> Exercise directions
Could you restate word for word every line from the one containing "This screenshot has height=507, width=1024." to the end of the records, and nothing else?

Stored records:
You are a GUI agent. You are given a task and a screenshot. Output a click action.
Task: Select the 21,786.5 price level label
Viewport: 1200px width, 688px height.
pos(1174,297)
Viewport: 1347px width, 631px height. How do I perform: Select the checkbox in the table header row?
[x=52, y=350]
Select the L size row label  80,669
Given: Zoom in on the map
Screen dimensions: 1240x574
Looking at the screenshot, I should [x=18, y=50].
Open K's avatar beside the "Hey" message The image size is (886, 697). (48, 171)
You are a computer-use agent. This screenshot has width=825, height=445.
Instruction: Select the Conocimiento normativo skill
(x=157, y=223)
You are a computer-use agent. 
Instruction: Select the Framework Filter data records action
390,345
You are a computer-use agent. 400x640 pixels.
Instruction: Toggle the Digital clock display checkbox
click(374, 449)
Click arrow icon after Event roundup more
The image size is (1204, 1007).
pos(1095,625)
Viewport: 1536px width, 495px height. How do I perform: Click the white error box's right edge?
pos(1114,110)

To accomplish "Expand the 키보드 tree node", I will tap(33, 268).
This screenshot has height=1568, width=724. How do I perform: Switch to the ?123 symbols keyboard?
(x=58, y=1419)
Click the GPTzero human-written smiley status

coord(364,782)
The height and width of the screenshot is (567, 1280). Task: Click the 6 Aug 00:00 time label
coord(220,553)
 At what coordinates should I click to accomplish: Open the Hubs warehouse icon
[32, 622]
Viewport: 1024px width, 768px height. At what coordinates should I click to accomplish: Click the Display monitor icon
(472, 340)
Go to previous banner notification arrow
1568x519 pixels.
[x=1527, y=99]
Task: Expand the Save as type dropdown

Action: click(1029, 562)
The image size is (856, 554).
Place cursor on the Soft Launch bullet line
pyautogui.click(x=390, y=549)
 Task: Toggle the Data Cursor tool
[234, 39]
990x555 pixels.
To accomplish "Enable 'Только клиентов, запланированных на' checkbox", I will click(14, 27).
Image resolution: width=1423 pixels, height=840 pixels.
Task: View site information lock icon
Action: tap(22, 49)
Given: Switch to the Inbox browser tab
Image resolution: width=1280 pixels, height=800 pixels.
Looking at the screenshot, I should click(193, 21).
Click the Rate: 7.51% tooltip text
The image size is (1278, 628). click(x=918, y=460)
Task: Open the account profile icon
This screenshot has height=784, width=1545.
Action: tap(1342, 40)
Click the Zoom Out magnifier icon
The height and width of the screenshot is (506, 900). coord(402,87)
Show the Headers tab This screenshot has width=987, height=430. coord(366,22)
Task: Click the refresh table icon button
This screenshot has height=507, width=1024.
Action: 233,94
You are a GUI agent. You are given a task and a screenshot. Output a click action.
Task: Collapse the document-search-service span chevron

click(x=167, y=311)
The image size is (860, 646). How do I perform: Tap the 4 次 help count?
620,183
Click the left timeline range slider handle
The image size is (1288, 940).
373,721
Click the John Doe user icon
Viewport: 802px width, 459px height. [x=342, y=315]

> Response to this task
This screenshot has height=507, width=1024.
Action: 233,94
You are a GUI agent. You are given a task and a screenshot. Output a click action.
Task: Collapse the document-search-service span chevron

click(x=167, y=311)
The image size is (860, 646). How do I perform: Tap the 4 次 help count?
620,183
Click the left timeline range slider handle
The image size is (1288, 940).
373,721
Click the John Doe user icon
Viewport: 802px width, 459px height. [x=342, y=315]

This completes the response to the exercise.